Spanish Peaks Regional Health Center in Huerfano County is testing agentic AI software from Iterate AI to automate appeals and recover hundreds of thousands in denied medical claims.

The wind off the Sangre de Cristo range doesn’t care if your medical claim was denied. It just blows cold through the gaps in the siding at Spanish Peaks Regional Health Center, a 20-bed hospital and 90-bed nursing home that has spent years watching insurance companies ghost its invoices.
For context, a claim denied isn’t just a clerical error. It’s a revenue leak. And for this rural facility, the leak is wide enough to drown a small business.
The hospital is now testing agentic artificial intelligence to plug the hole. The trial, run in partnership with Denver-based Iterate AI, uses software "agents" to hunt down the specific codes and missing boxes that human staff miss when they’re buried under paperwork. The result? Appeals letters generated in minutes, not days, pulling directly from insurer contracts to justify the payment.
“We go after the high-priority or the high-dollar ones first,” said Daron Hashir, the hospital’s chief financial officer, who joined in February. The problem is timing. “If appeals aren’t resubmitted in a certain amount of time, you automatically lose it.”
Let’s do the math on what’s at stake. Hashir noted that individual claims average between $5,000 and $25,000. When you’re picking off denials across a facility that includes acute care services, the numbers stack up fast. “That could be the difference between us being able to continue certain service lines,” Hashir said. She put the potential losses at “hundreds of thousands of dollars.”
On paper, AI sounds like futuristic fluff. In practice, it’s a digital paralegal that doesn’t sleep. Iterate’s system doesn’t just flag errors; it analyzes pages of denial documents and drafts the legalistic language needed to force an insurer’s hand. It’s aggressive. It’s fast. And it’s necessary because the old way — humans staring at screens until their eyes bleed — is failing.
The broader healthcare industry is bleeding too. Kodiak, a health-tech consultancy, found that initial denial rates jumped to 11.6% last year, up from 10.2% in 2021. That shift contributed to $48.4 billion in lost revenue for billable services nationwide last year alone. That’s a 25% increase from the prior year. Insurers are denying more claims, and they’re doing it faster than hospitals can fight back manually.
This isn’t just about the hospital’s bottom line. It’s about the patient down the road. The Commonwealth Fund reports that one in five patients with private insurance has faced a coverage denial. Only about half appeal. The rest eat the cost or delay care. When a rural hospital like Spanish Peaks loses revenue, it doesn’t just shrink its budget. It threatens the viability of the acute services locals rely on when the highway closes or the specialist is an hour away.
The trial analyzed historic data to prove the concept. Now the question is scalability. Can this AI handle the volume of a larger system? Or is it just a band-aid for a broken billing model?

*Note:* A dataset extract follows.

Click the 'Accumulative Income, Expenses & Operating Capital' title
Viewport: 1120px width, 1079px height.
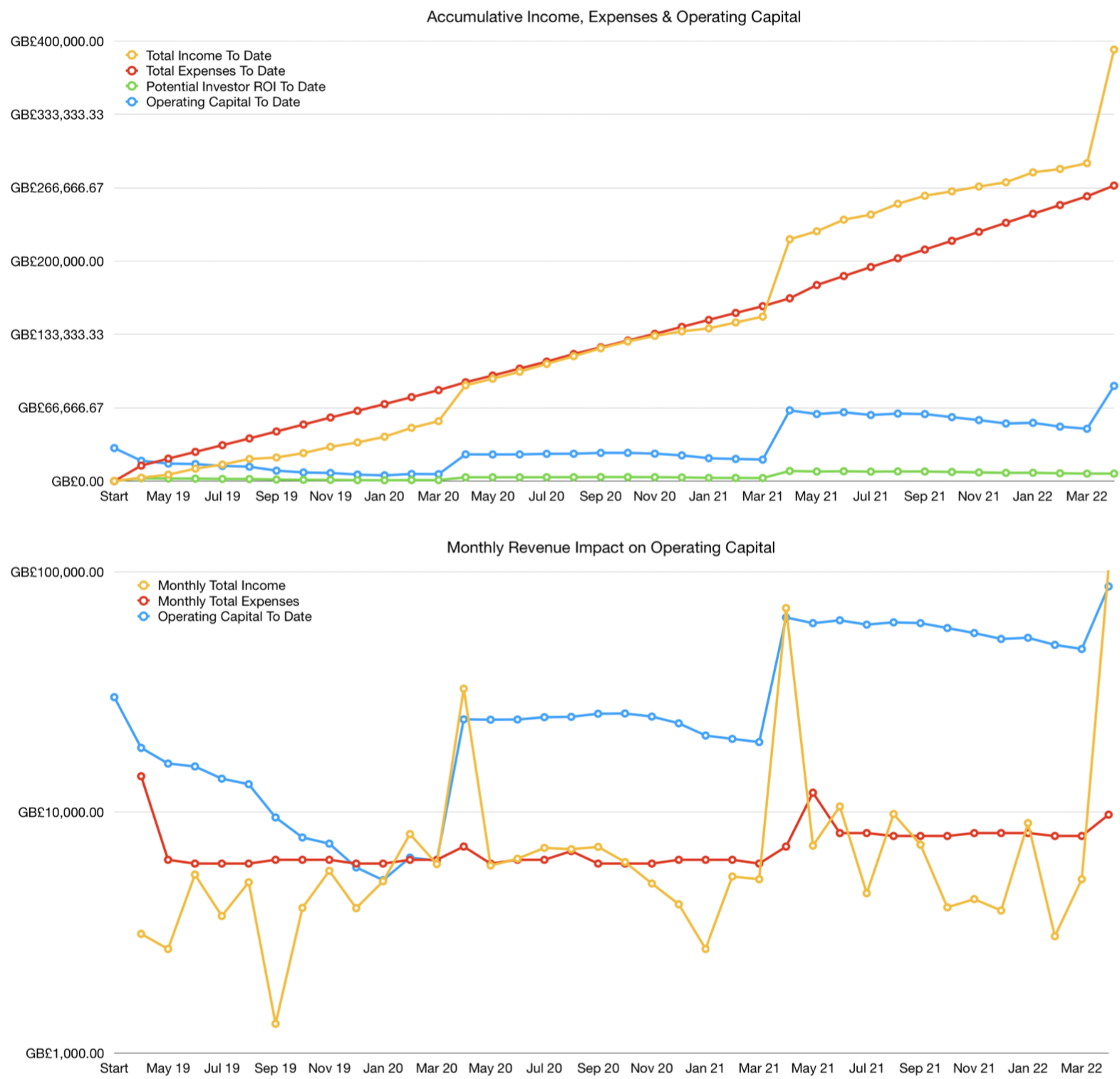613,17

Hashir is betting on the former. She sees the AI agents as a way to recover what’s owed, not just what’s convenient for the insurer. “Even getting half of that back is going to be instrumental,” she said.
For the folks in Huerfano County, the bottom line is simple. If the AI works, the hospital stays open. If it doesn’t, or if the insurers find new ways to deny, the cost of doing business in rural Colorado goes up. And that cost gets passed down to the taxpayers and patients who have no other choice but to use the facility.